“The Navajo Nation government doesn’t stop and think about what they’re doing. All they’re looking at is dollar signs. All they want is dollars to go back into the revenue. They’re spending, and they want to replace their spending,” said White, who was in Santa Fe last week lobbying against the taxcredit bill. Desert Rock is a joint venture between the Navajo tribe’s Diné Power Authority and Sithe Global Power, a worldwide power-development company owned primarily by Blackstone Capital Partners in New York City.
Tribal officials and Sithe representatives say the tax credits are needed to keep the Desert Rock electricity competitively priced.

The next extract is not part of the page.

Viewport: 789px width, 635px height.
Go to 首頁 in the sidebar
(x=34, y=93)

By law, Sithe could be taxed by both the state and the Navajo Nation.
In late January, the Navajo Tax Commission approved reducing tribal taxes by up to two-thirds for Sithe Global during construction of the $2.2 billion power plant and its expected 40-year operation. In return, the plant is expected to pump $50 million a year into tribal coffers from taxes, royalties on coal and a water lease, according to Tom Johns, Sithe Global’s vice president for development.

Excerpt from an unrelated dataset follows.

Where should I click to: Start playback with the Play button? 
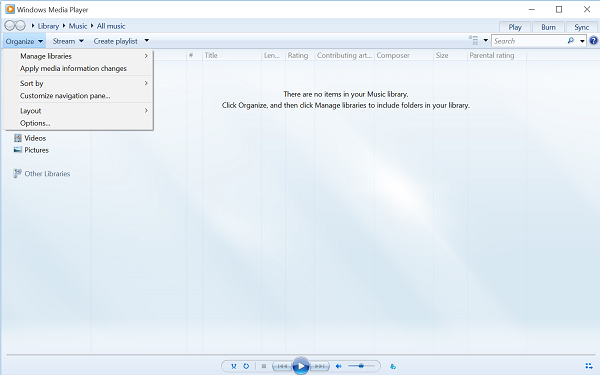click(301, 366)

The revenue equals almost a third of the tribe’s current budget, according to tribal officials.
If the Senate approves the House version of the tax credit, the state foregoes about $3.1 million a year in potential tax revenue over the next 40 years. But the state stands to gain more then $10 million a year, Johns said.

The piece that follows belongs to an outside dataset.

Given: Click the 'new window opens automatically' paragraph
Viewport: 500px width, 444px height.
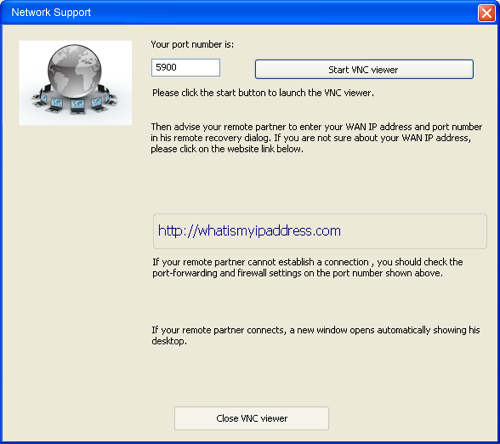Looking at the screenshot, I should click(x=316, y=335).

“It’s going to benefit the Navajo communities,” said Norman John, a Navajo tribal councilman who sits on the Diné Power Authority board. “The (power plant) will be economically healthy for the Navajo Nation.”
Sen. Leonard Tsosie, DCrownpoint , and a Navajo tribal member, calls himself the bill’s “harshest critic.”
“There’s no sense in having a fancy power plant in Indian country around homes that have no power,” Tsosie said. “We already have that on our land, homes near power plants that don’t have any power. I’m here to stop that.”
Both the Burnham and Sanostee chapter houses, communities near the proposed plant site, passed resolutions last year opposing the Desert Rock Power facility. Other nearby chapter houses approved it.
Tsosie said he attended chapter meetings with Sithe officials last summer and thought afterward the communities were getting “ripped off.”
Johns said the site has two big advantages for energy production: Coal for the plant can be mined near the site at the former Navajo Mine, and a permanent electricity-transmission line is nearby.
Desert Rock is touted as a state-of-the-art facility, using one-fourth of the water used by similar generating facilities, Johns said. Desert Rock would use 4,500 acre-feet of water a year drawn from a deep underground aquifer that wouldn’t affect nearby community wells, he said. The facility also is designed to reduce sulfur dioxide and mercury emissions by 50 to 90 percent, Johns said.
Opponents say they’re worried Desert Rock would impact already scarce water resources at a time when the Navajo Nation has declared severe drought conditions. In addition, no matter how low the emissions, they say Desert Rock would add to the pollution produced by the San Juan Generating Plant and Four Corners Power Plant for decades.